§ Exercise description
Once you reach the line that contains "Open the Format dropdown showing MP4", retype it and every line after it exactly, ending with the last line of the entries.

(Pixel coordinate grounding data)
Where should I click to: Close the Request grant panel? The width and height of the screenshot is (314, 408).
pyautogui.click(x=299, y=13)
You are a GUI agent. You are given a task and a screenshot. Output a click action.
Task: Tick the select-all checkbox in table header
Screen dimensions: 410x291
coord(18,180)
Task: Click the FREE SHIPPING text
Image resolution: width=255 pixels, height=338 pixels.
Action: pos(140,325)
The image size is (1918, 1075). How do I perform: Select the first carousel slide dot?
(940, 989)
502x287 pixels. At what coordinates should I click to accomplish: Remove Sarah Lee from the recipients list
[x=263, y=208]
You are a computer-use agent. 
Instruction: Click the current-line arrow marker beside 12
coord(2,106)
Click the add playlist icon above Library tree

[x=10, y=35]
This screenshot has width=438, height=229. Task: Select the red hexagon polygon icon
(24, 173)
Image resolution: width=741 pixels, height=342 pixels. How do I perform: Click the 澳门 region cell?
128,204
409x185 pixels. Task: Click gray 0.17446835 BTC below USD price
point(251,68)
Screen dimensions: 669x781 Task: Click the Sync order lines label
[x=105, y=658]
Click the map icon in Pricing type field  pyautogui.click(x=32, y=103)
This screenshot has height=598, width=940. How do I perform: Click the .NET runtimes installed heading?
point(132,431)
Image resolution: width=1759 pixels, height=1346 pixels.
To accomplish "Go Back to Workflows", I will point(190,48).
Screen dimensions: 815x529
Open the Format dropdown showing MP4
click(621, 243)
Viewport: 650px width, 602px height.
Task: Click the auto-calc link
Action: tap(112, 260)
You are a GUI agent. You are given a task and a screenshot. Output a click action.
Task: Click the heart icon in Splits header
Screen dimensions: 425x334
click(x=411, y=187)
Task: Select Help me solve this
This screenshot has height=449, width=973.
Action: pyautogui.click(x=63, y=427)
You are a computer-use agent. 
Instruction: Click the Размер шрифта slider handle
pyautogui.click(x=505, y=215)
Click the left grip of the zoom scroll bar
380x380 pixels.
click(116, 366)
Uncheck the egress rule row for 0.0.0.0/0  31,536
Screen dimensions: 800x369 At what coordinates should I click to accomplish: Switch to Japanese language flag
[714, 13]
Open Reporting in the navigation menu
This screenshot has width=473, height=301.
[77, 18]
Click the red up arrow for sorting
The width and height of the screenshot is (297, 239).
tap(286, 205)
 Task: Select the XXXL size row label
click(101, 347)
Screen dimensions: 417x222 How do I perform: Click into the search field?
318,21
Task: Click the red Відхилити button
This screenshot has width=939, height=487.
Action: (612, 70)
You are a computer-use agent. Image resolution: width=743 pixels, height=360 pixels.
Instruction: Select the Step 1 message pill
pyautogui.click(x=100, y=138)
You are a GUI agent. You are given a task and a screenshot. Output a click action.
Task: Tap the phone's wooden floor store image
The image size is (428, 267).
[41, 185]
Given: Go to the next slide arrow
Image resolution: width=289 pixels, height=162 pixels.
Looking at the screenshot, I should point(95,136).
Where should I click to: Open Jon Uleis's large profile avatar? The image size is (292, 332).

§ Problem solution
Open the Format dropdown showing MP4
click(621, 243)
Viewport: 650px width, 602px height.
Task: Click the auto-calc link
Action: tap(112, 260)
You are a GUI agent. You are given a task and a screenshot. Output a click action.
Task: Click the heart icon in Splits header
Screen dimensions: 425x334
click(x=411, y=187)
Task: Select Help me solve this
This screenshot has height=449, width=973.
Action: pyautogui.click(x=63, y=427)
You are a computer-use agent. 
Instruction: Click the Размер шрифта slider handle
pyautogui.click(x=505, y=215)
Click the left grip of the zoom scroll bar
380x380 pixels.
click(116, 366)
Uncheck the egress rule row for 0.0.0.0/0  31,536
Screen dimensions: 800x369 At what coordinates should I click to accomplish: Switch to Japanese language flag
[714, 13]
Open Reporting in the navigation menu
This screenshot has width=473, height=301.
[77, 18]
Click the red up arrow for sorting
The width and height of the screenshot is (297, 239).
tap(286, 205)
 Task: Select the XXXL size row label
click(101, 347)
Screen dimensions: 417x222 How do I perform: Click into the search field?
318,21
Task: Click the red Відхилити button
This screenshot has width=939, height=487.
Action: (612, 70)
You are a computer-use agent. Image resolution: width=743 pixels, height=360 pixels.
Instruction: Select the Step 1 message pill
pyautogui.click(x=100, y=138)
You are a GUI agent. You are given a task and a screenshot. Output a click action.
Task: Tap the phone's wooden floor store image
The image size is (428, 267).
[41, 185]
Given: Go to the next slide arrow
Image resolution: width=289 pixels, height=162 pixels.
Looking at the screenshot, I should point(95,136).
Where should I click to: Open Jon Uleis's large profile avatar? The image size is (292, 332).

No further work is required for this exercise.